> _What you will do_
What lines of the material below hold the string "agent"? Copy them out.
[Source data Boundary: Start]
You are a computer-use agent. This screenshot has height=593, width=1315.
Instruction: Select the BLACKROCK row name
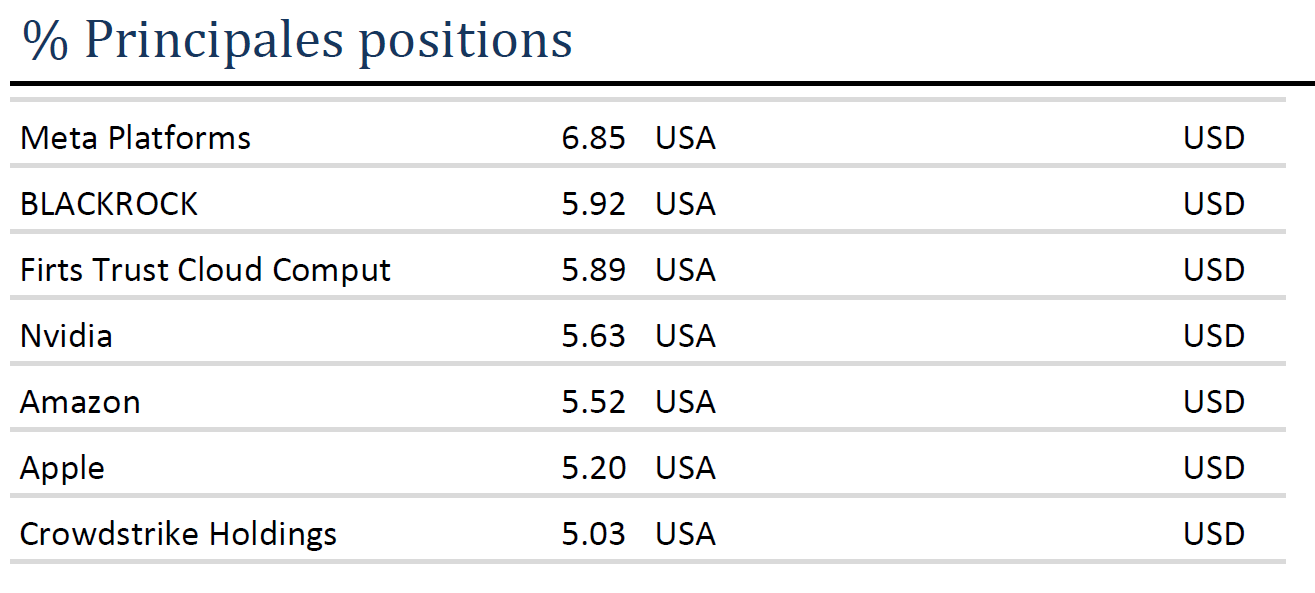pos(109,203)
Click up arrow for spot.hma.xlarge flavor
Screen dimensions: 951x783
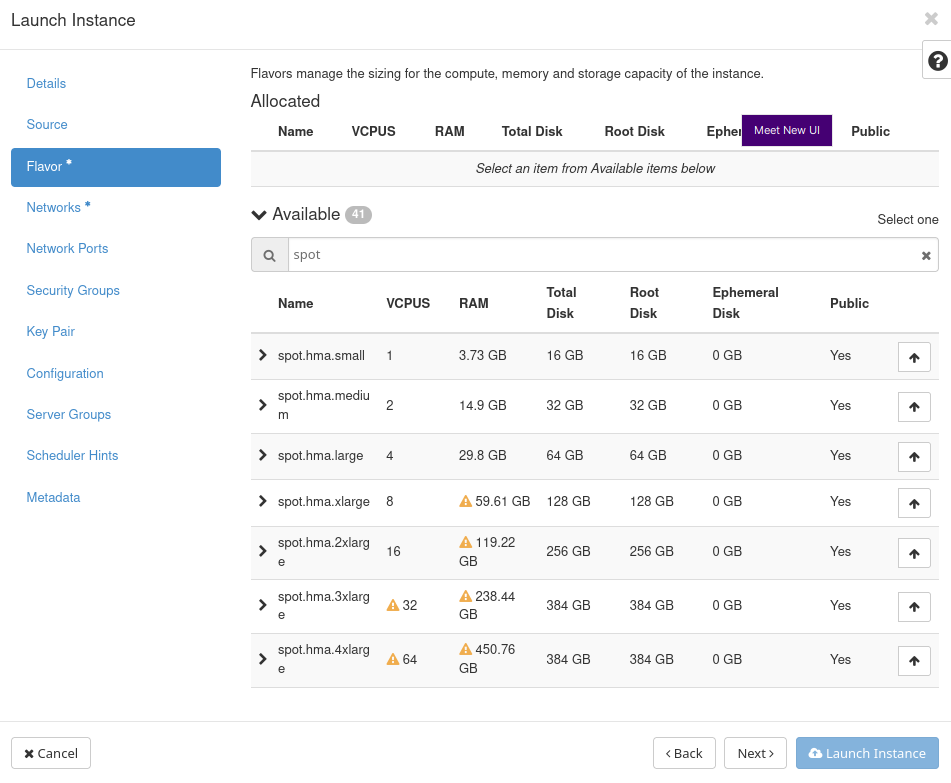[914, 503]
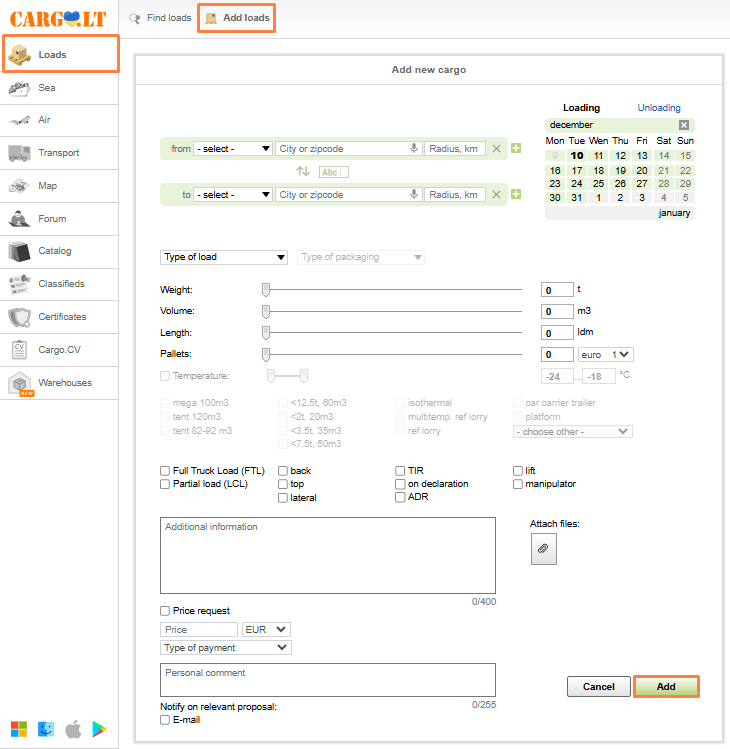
[Source data Boundary: End]
[Source data Boundary: Start]
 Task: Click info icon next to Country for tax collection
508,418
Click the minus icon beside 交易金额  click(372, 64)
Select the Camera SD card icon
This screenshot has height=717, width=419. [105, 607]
[Source data Boundary: End]
[Source data Boundary: Start]
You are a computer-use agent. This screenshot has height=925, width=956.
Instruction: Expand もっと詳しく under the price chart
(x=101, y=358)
[Source data Boundary: End]
> _Result of this task_
You are a computer-use agent. This screenshot has height=593, width=1315.
You are a computer-use agent. This screenshot has height=925, width=956.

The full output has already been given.